Eye For Film >> Movies >> The Invasion (2024) Film Review
The Invasion
Reviewed by: Amber Wilkinson
The everyday endurance of the Ukrainian population in the face of Russian aggression is to the fore in Sergei Loznitsa’s latest documentary. Shot across two years, the director uses the rhythms of the changing seasons along with the universal waypoints of life - birth, marriage and death - to show how as the years continue to turn, the latter have become brutally disrupted by Vladimir Putin’s invasion.
This disruption is evident from the off as Loznitsa takes us into the funeral of multiple soldiers, the fact this isn’t a ceremony for just one person already feeling against the natural order. The youth of those involved is also notable, taken long before they should have been, with crowds of people outside the full church as well as in speaking to an entire community who have been rocked by loss.
A wedding provides a happier setting, but the spectre of the war is there too in the awareness that young Ivan will soon be leaving his new wife Viktoria for the risky business of protecting his homeland. “A people is not an abstract notion,” someone says, and this is the sentiment that runs through Loznitsa’s film as he shows the concrete reality of those living and pulling together while trying to contend with constant threat.

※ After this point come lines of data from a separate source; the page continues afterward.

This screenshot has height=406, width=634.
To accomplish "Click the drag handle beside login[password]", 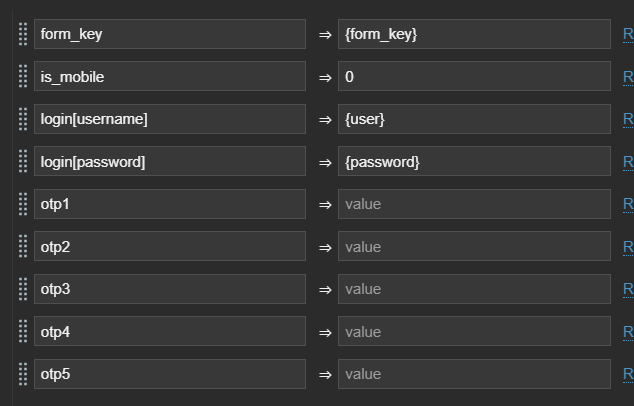I will pyautogui.click(x=23, y=161).
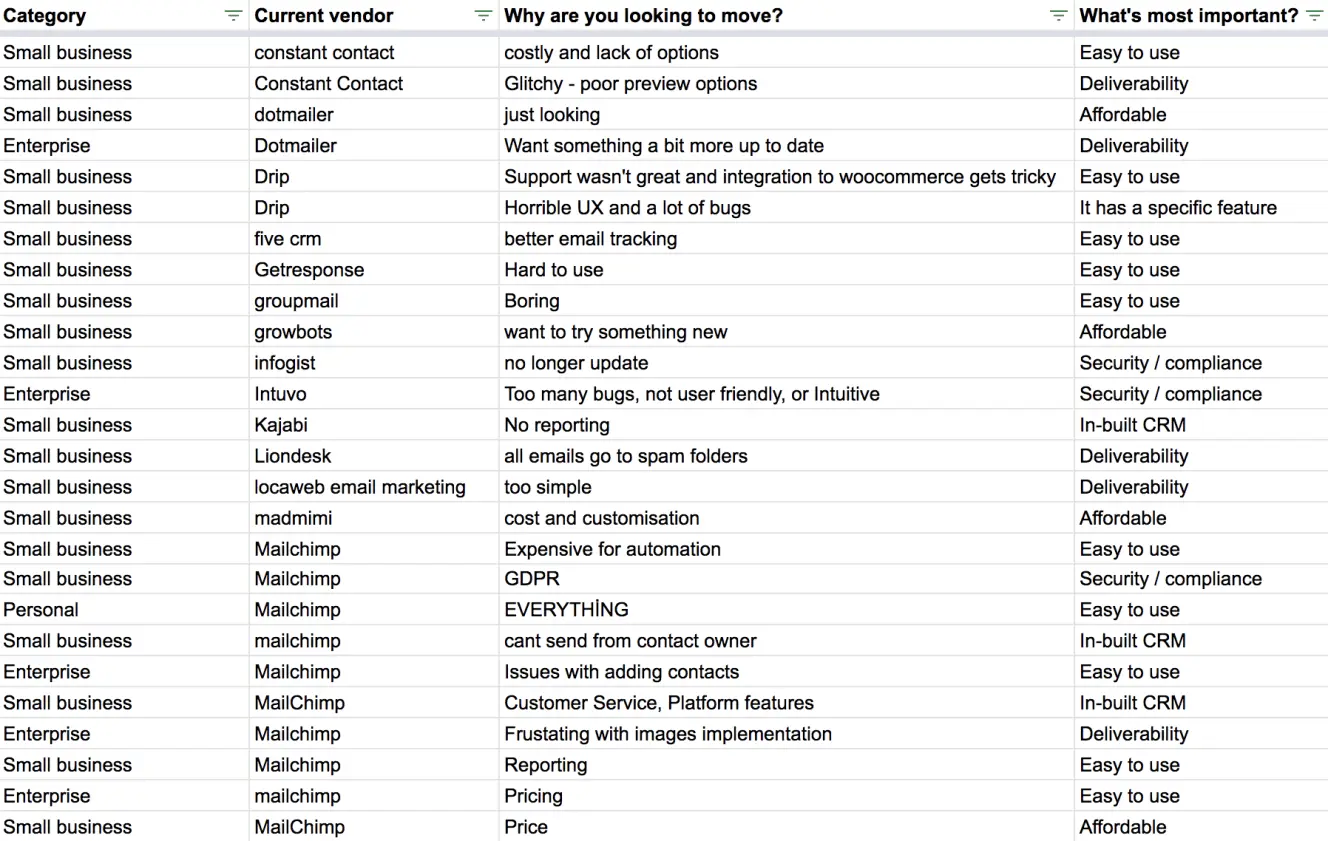
Task: Open the filter icon on the Category column
Action: [233, 15]
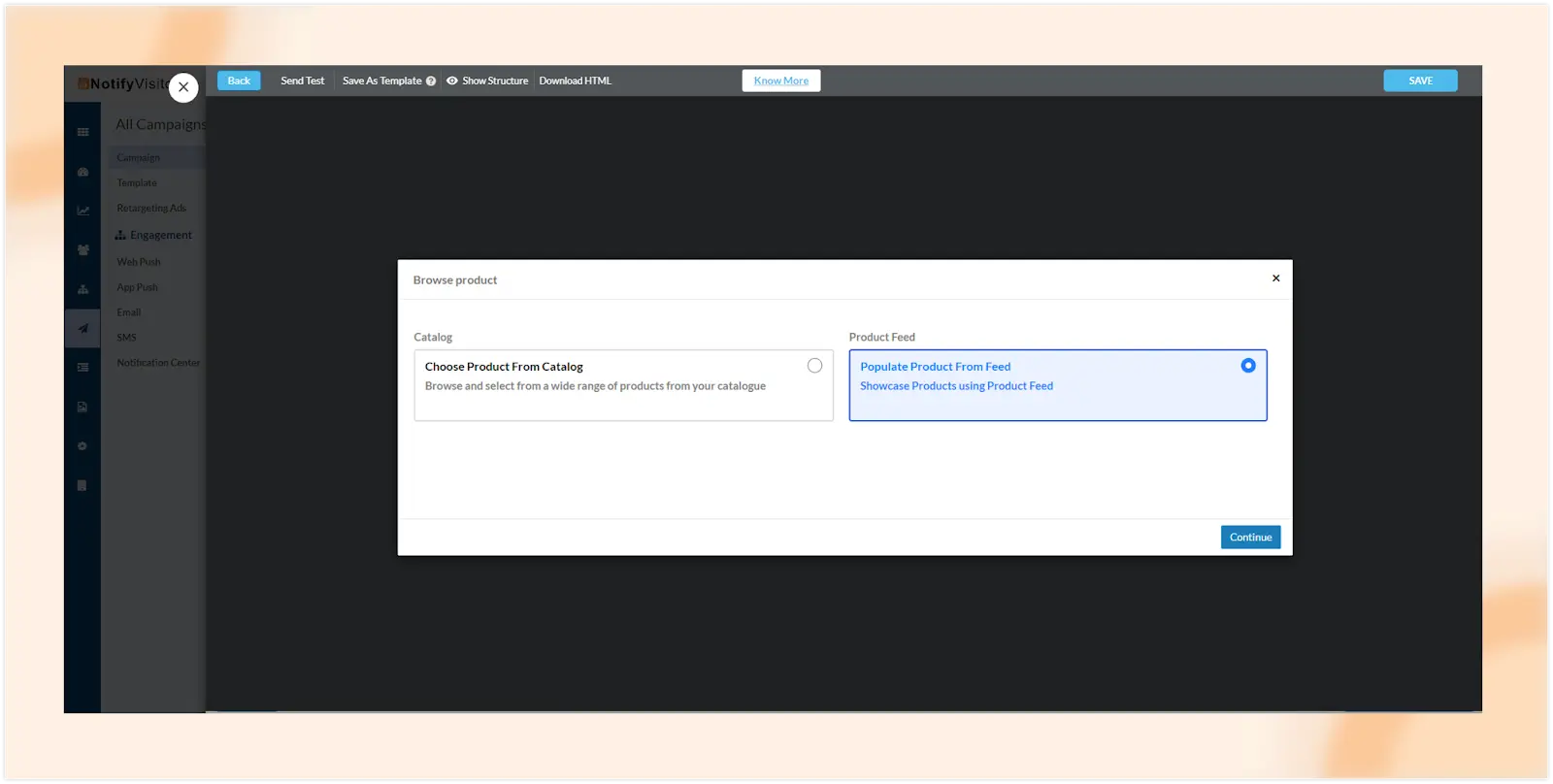Screen dimensions: 1553x784
Task: Close the Browse product dialog with X
Action: click(x=1275, y=278)
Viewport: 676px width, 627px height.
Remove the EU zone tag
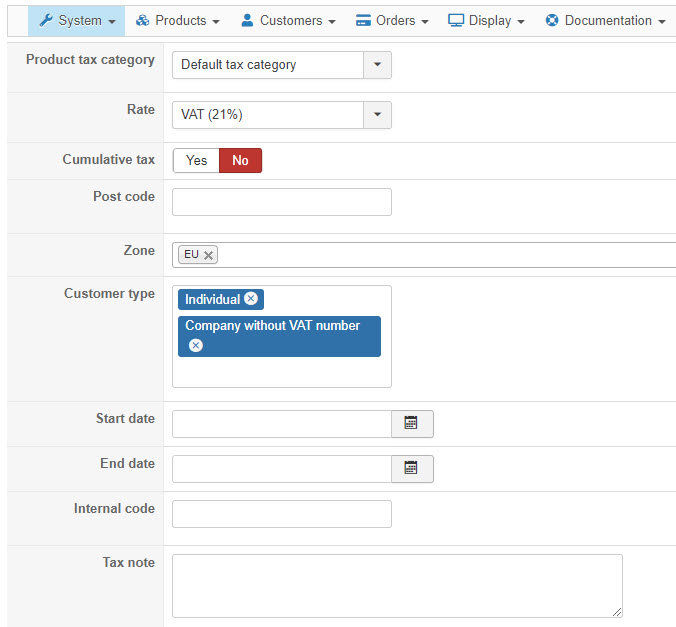pyautogui.click(x=208, y=255)
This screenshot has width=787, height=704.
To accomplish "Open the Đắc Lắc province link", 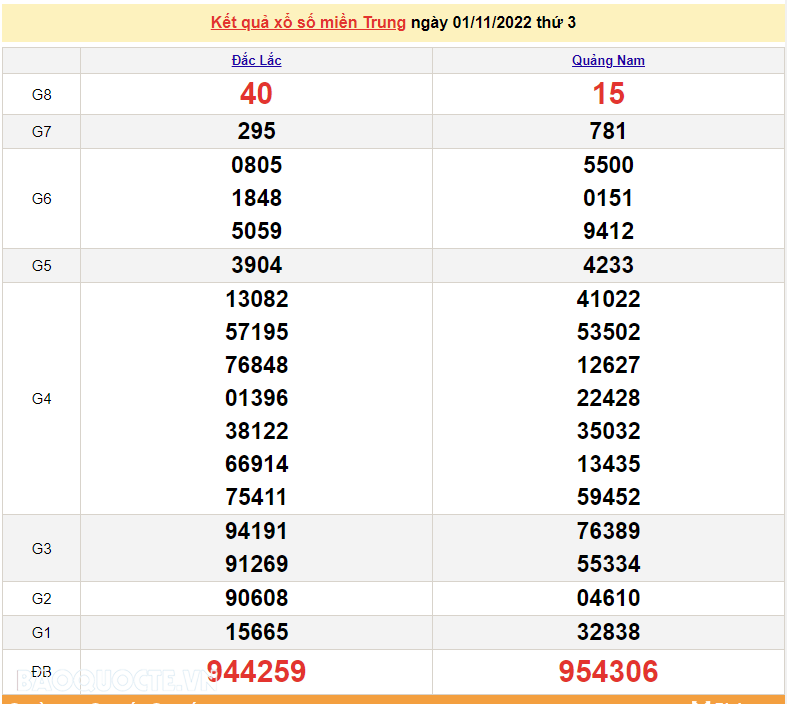I will pyautogui.click(x=256, y=60).
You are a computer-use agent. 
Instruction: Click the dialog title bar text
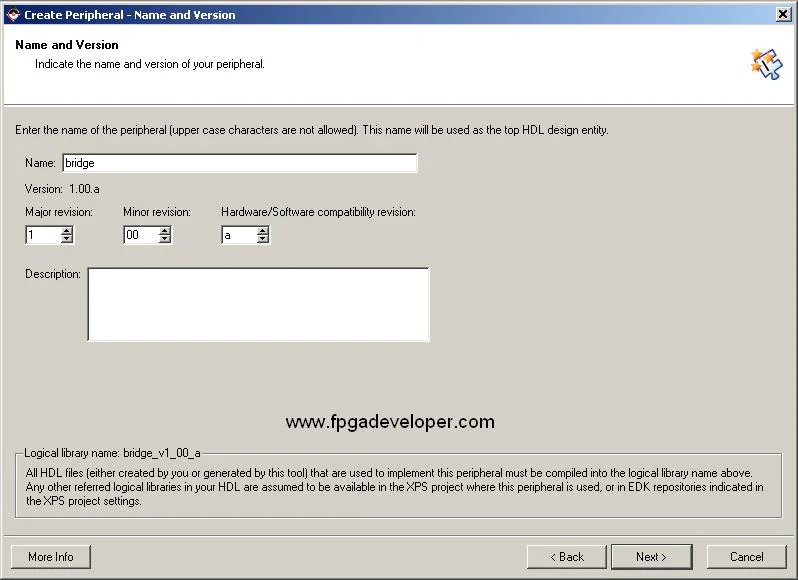130,15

Like his previous film about the 2013/14 unrest in Ukraine, Maidan, Loznitsa’s approach is quietly observational, capturing the quotidian goings on as they continue beneath the shadow of war. That shadow is there hanging over the care with which a soldier visiting his newly born child helps apply medicine, as we know he will soon have to leave and it’s evident on the side of a building, and lingering where a fridge and a cooker still stand sentry though the rest of the room has been blown away. The war's echoes can also be heard in the natural environment, as bird song is interrupted by the sound of distant gunfire.
Although it is less formally experimental than Oksana Karpovych’s Intercepted, The Invasion shares a similar approach in that the resistance of lives under fire is emphasised. It is present in the observance of the rituals of life, including baptism or a roadside stop off for a snack but also in the determined way that Russian literature is gathered from a bookshop for pulping. Loznitsa’s film may take a quiet approach but it delivers a clear call for the world to take notice and respond with solidarity.